Сделал буквально два шага, как кто-то нагнал сзади, тронул за локоть:
– Игнатий Тихонович, здравствуйте, извините великодушно, что беспокою…
Аверьянов удивленно обернулся – его никто не должен был встречать.
– Георгий Владимирович? – удивился еще больше, протянул руку начальнику сыскной полиции, с которым был хоть и шапочно, но все же знаком. – И вам здравствуйте! Неужто тоже из Москвы возвращаетесь? В котором же вагоне ехали, коли я вас не видел, неужто во втором классе? В демократа играете? Ну а для меня комфорт прежде всего, люблю поспать под стук колес…

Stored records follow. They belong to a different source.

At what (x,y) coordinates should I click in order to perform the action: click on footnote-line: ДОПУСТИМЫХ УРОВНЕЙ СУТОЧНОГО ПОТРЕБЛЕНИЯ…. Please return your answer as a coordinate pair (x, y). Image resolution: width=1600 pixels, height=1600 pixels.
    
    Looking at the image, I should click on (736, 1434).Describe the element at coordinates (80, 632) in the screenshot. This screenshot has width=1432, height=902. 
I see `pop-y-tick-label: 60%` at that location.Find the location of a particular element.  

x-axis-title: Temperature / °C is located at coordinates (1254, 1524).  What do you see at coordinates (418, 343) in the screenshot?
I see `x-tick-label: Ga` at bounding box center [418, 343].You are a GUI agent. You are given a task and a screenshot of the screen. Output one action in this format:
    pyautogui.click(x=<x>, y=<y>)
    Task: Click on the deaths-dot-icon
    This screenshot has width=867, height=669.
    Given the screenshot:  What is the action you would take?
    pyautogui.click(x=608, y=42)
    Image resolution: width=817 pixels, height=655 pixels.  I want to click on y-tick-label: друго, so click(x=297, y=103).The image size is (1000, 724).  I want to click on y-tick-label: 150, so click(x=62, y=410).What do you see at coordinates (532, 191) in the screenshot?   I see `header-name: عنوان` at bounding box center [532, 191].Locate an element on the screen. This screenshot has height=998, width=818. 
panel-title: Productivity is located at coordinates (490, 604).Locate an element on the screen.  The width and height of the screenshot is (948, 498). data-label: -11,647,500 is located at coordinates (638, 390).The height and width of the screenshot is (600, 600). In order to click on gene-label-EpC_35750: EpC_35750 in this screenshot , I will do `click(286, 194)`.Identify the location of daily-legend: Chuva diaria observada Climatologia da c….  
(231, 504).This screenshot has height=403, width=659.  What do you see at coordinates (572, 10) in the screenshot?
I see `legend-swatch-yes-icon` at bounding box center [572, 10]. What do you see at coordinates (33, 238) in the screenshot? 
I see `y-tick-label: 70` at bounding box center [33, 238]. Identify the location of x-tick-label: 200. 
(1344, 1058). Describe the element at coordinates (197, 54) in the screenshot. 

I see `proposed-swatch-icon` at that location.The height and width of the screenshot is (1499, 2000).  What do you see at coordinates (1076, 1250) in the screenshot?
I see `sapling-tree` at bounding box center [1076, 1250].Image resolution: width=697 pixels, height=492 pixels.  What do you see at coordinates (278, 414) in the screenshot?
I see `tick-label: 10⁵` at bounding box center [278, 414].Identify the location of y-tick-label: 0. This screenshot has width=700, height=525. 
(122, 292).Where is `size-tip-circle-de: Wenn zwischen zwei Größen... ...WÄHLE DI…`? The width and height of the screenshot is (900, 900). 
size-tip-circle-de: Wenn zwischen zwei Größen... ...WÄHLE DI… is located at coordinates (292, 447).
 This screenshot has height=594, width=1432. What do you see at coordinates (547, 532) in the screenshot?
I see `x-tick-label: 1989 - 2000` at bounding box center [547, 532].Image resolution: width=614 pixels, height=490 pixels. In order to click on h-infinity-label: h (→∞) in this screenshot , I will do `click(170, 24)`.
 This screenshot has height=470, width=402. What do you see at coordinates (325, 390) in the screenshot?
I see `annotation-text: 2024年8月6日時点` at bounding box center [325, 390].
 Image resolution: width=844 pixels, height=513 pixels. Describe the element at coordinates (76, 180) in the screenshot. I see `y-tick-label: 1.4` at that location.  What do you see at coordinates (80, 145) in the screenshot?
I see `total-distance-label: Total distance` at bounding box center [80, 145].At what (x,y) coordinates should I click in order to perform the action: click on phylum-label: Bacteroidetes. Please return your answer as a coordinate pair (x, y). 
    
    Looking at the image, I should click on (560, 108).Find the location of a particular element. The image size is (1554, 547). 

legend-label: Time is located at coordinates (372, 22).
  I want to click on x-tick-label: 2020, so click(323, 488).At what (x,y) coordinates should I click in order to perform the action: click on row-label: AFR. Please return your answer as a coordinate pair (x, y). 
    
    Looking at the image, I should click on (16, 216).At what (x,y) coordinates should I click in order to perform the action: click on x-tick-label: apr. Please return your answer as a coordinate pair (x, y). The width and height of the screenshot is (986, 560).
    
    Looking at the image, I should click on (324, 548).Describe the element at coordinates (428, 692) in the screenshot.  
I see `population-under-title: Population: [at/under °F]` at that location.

Аверьянов этой ночью не сомкнул глаз ни на миг. Да и спал ли он вообще с тех пор, как выслушал свой приговор в Институте злокачественных новообразований, открытом при МГУ в 1903 году преимущественно на деньги фабрикантов Морозовых, отчего он так и именовался – Институт Морозовых? В прошлом веке, когда еще собирались средства на постройку, будущий институт назывался «лечебницей-приютом для одержимых раком и другими злокачественными опухолями». Одним из таких «одержимых раком» был теперь энский банкир Игнатий Аверьянов, и все деньги, накопленные им и вкладчиками его Волжского промышленного банка, да и богатеями всего мира, не способны спасти его от смерти. Рак желудка… неоперабелен… успешные опыты гастроэктомии пока не могут быть применимы к нему и подобным случаям. Те препараты радия, первые из которых были подарены клинике в 1903 году самими Марией и Пьером Кюри, тоже не могли принести ему исцеление, как, впрочем, и воздействие ультрафиолетовых лучей, электрической жары, повышения температуры, применения ферментов и других химических препаратов. Аверьянов был обречен – он знал об этом все те недели, которые провел в своей одноместной палате (стены выкрашены светлой масляной краской, а полы покрыты метлахской плиткой, что позволяло для поддержания чистоты два раза в неделю омывать полы и потолки водой под давлением 3,5 атмосферы из пожарных рукавов, присоединенных к специально устроенным кранам; говорят, что по всей Европе нет столь образцового учреждения для лечения злокачественных опухолей – об этом с гордостью рассказывал Аверьянову сам директор института профессор Зыков).
Он уже почти приучил себя к мысли о неминуемой смерти. Но, покинув больничные стены с их неискоренимым запахом дезинфекции, ощутив другие, человеческие, живые запахи, доносившиеся в купе: еды из ресторана, дыма, угля, пыли, ароматной воды, которой проводник обрызгивал ковровые дорожки в купе и коридоре, машинного масла, даже клозетной неискоренимой вони, еще каких-то паровозно-поездных штуковин, которым Аверьянов просто не знал названия, – вдохнув эти почти забытые ароматы здоровой, неутихающей, неумирающей жизни, он снова ощутил ту же растерянность, которая охватила его, когда он услышал: надежды нет.